Hacker News new | ask | show | jobs
by jcranmer 2852 days ago
> For example, on page 11 it says "Note that when the lower 32-bit eax portion of the 64-bit rax register is set, the upper 32-bits are unaffected." In reality, the high order bits are zeroed to avoid a data dependency.

Well, there is one case where the upper 32-bits are not zeroed. It turns out that xor eax, eax is assigned to opcode 0x90, which is better known to most people as NOP.
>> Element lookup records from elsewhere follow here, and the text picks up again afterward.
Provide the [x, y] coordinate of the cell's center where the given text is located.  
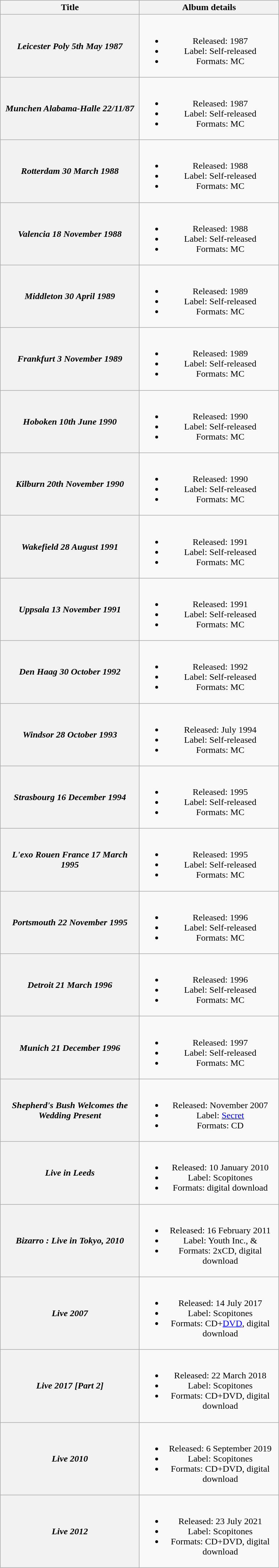
Live in Leeds [70, 1174]
Kilburn 20th November 1990 [70, 484]
Leicester Poly 5th May 1987 [70, 46]
Detroit 21 March 1996 [70, 986]
Den Haag 30 October 1992 [70, 672]
Live 2010 [70, 1460]
Hoboken 10th June 1990 [70, 422]
Portsmouth 22 November 1995 [70, 923]
Live 2012 [70, 1532]
Bizarro : Live in Tokyo, 2010 [70, 1241]
Strasbourg 16 December 1994 [70, 798]
Released: 14 July 2017Label: ScopitonesFormats: CD+DVD, digital download [209, 1314]
Valencia 18 November 1988 [70, 234]
Released: July 1994Label: Self-releasedFormats: MC [209, 735]
Released: 1997Label: Self-releasedFormats: MC [209, 1048]
Released: 16 February 2011Label: Youth Inc., &Formats: 2xCD, digital download [209, 1241]
Released: 1992Label: Self-releasedFormats: MC [209, 672]
Munich 21 December 1996 [70, 1048]
Released: 10 January 2010Label: ScopitonesFormats: digital download [209, 1174]
Live 2017 [Part 2] [70, 1387]
Munchen Alabama-Halle 22/11/87 [70, 109]
Frankfurt 3 November 1989 [70, 359]
Released: 6 September 2019Label: ScopitonesFormats: CD+DVD, digital download [209, 1460]
Released: 23 July 2021Label: ScopitonesFormats: CD+DVD, digital download [209, 1532]
Windsor 28 October 1993 [70, 735]
Shepherd's Bush Welcomes the Wedding Present [70, 1111]
Album details [209, 8]
L'exo Rouen France 17 March 1995 [70, 860]
Released: November 2007Label: SecretFormats: CD [209, 1111]
Middleton 30 April 1989 [70, 296]
Rotterdam 30 March 1988 [70, 171]
Released: 22 March 2018Label: ScopitonesFormats: CD+DVD, digital download [209, 1387]
Uppsala 13 November 1991 [70, 610]
Wakefield 28 August 1991 [70, 547]
Title [70, 8]
Live 2007 [70, 1314]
If you want real fun, read up on what happens with AVX registers. Whether or not you leave untouched or zero the upper bits are dependent on if you use VEX encoding or not.

2 comments

No, in section 3.4.1.1 General-Purpose Registers in 64-Bit Mode of the Intel® 64 and IA-32 Architectures Software Developer’s Manual, it says, "32-bit operands generate a 32-bit result, zero-extended to a 64-bit result in the destination general-purpose register."

`xor eax, eax` actually generates 0x31 0xc0, and `xor rax, rax` generates 0x48 0x31 0xc0. 0x90 decodes to xchg eax, eax in all modes except long mode, which has no effect. In long mode, the opcode 0x90 has no effect still but is no longer equal to xchg eax, eax.

Indeed xchg eax,eax is a nop idiom; there are many. Recent microarchitectures simply ignore nops without executing anything. From the Intel® 64 and IA-32 Architectures Optimization Reference Manual:

16.2.2.6 NOP Idioms

NOP instruction is often used for padding or alignment purposes. The Goldmont and later microarchitecture has hardware support for NOP handling by marking the NOP as completed without allocating it into the reservation station. This saves execution resources and bandwidth. Retirement resource is still needed for the eliminated NOP.

This nop idiom is very special however, since it isn't just about efficiency: if it wasn't a nop idiom, xchg eax, eax would not be a nop at all, it would clear the upper 32 bits, as xchg ebx, ebx does (or any other register other than eax).
> It turns out that xor eax, eax is assigned to opcode 0x90, which is better known to most people as NOP.

This can't be true, since xoring a register with itself zeroes that register, and zeroing a register can't possibly be a general NOP instruction.

XOR also sets flags, another thing NOPs can't do.

That's because it's actually xchg eax, eax not xor eax, eax.
xor eax,eax is a zero (or dependency breaking) idiom. Zero idioms are detected and removed by the renamer. So they have no execution latency.